The theme of the documentary Push is gentrification, a now established term for the process by which a run-down neighbourhood is refurbished to become a residential area for higher incomes. Only a few years ago, 'gentrification' was still an abstract term. That has changed now. It is more topical than ever.
In the world's cities, people on low incomes are being pushed out of the city by high housing prices; they are getting 'the push'. UN Housing Rapporteur Leilani Farha warns against the price-raising effect of the housing market from investors.
"Cities have become a playground for the rich. They are inaccessible to low and middle income earners. Those are being pushed out of the city."
Documentary maker Fredrik Gertten follows Leilani Farha during her visit to cities such as Montevideo, Malmö, Toronto, Barcelona, London and Berlin. In every city a harrowing picture is shown. The last family in a dilapidated apartment building in Barcelona. In Stockholm, run-down neighbourhoods are being renovated, but the rent increases mean that the old residents cannot move back. Most impressive was the Grenfell Tower in Notting Hill which burned down in 2017, killing dozens of people. Many survivors still do not have a new home. A stark contrast to another neighbourhood in Notting Hill, which is not inhabited as the homes are traded by speculators. The area is unaffordable and therefore uninhabitable. The first squatters have already been spotted.
"Stones bring in more than gold."
Leilani Farha believes that the right to decent housing is a fundamental human right and is starting to lobby municipalities and government.
The aftertalk will be led by Tracy Metz. She is a journalist, author and presenter.

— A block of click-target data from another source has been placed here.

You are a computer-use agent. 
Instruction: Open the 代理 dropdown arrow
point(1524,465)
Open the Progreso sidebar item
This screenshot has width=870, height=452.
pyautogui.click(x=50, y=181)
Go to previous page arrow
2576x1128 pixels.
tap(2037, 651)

Wouter van Gent provides a substantive impetus to the discussion. He is Assistant Professor of Urban Geography at the University of Amsterdam. He explains the issues from his expertise and gives more colour to the Dutch situation.
The audience reacted to the documentary by telling about their personal experiences, the financial support for children when they buy a house (how else can you get them out of the house?), the expensive rental system in Amsterdam and a pithy reaction about the one-sided image that is portrayed in the documentary.
JBR is a sponsor of Club IDFA, which means, among other things, that we and our good relations are allowed to visit the festival every year. We are seated in the very comfortable Hall 2 of Pathé Tuschinski in Amsterdam.
Afterwards, the discussion in the VIP lounge continues over drinks and a delicious buffet dinner.
We enjoyed the involvement and the different points of view. We would like to thank everyone for attending.